TEXTAUSZUG
■ ■ ■ ■ ■
# Bastelanregungen für den langen Winter



## Redlisch (27. Sep. 2014)

Hallo,

da der Winter ja leider immer näher kommt, hier mal eine Anregung für ein neuen Nistkasten für
nächstes Jahr welcher sich mal von den 0815-Normalos unterscheidet und zwar im Stil des Industriezeitalters.
















Leider kommen die Farben nicht mit der Handykamera so gut rüber 

Das Dach ist Kupfer, der Korpus Bronze und der Arm Eisen beschichtet. Die Patina und der Rost ist echt und versiegelt.

Das selbe Thema ist für eine Uhr aufgegriffen:














Bild 1 der Uhr zeigt die Oberfläche am realsten.

Viel Spaß beim Basteln 

Axel


----------



## jolantha (27. Sep. 2014)

Axel, tolle Idee 
aber dafür fehlt mir absolut das handwerkliche Talent


----------



## Tottoabs (27. Sep. 2014)

Meinst du nicht das du die Eier im Vogelhaus kochst, wenn da im Sommer die Sonne drauf steht?


Schick ist es vielleicht aber ich glaube nicht das es angenommen wird von den Vögeln.
■ ■ ■ ■ ■
VORLIEGENDE EINTRÄGE
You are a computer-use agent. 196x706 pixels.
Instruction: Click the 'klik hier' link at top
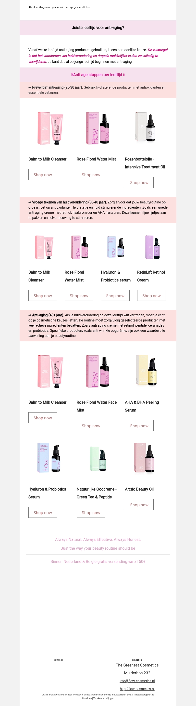86,7
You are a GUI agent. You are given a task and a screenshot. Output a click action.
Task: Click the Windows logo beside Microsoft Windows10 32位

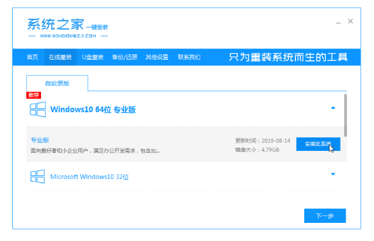pyautogui.click(x=38, y=176)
■ ■ ■ ■ ■
ZU BEANTWORTENDE FRAGEN
• A. Aus welchem Material ist laut dem Forumsthread zu den Bastelanregungen das Dach des Nistkastens?
• B. Gib den Absatz aus dem Forumsthread zu den Bastelanregungen, der mit „da der Winter ja leider“ beginnt, in einem einzigen kürzeren Satz wieder.
• C. Führe den Forumsthread zu den Bastelanregungen im Anschluss an den letzten Beitrag weiter.

IHRE ANTWORTEN
• A. Das Dach ist aus Kupfer.

• B. Weil der Winter näher rückt, wird als Bastelidee für nächstes Jahr ein ungewöhnlicher Nistkasten im Stil des Industriezeitalters vorgeschlagen.

• C.
----------



## Redlisch (27. Sep. 2014)

Tottoabs schrieb:


> Meinst du nicht das du die Eier im Vogelhaus kochst, wenn da im Sommer die Sonne drauf steht?



Ich weis ja nicht wo du deine Nistkästen aufhängst, wir hängen sie im Schatten oder wie diesen an der Nordseite des Hauses am Teich auf...

Axel


----------



## Redlisch (27. Sep. 2014)

Oder wie wäre es mit einem kleinen Kästchen fürs Wohnzimmer ?

Hier eines was zum unseren Möbeln aus english Rosewood (Englischer Kolonialstil) passt.

Schnitzereien: Oben,Vorne und Hinten. An den Seiten das Familienwappen.
Versiegelt mit Bienenwachs.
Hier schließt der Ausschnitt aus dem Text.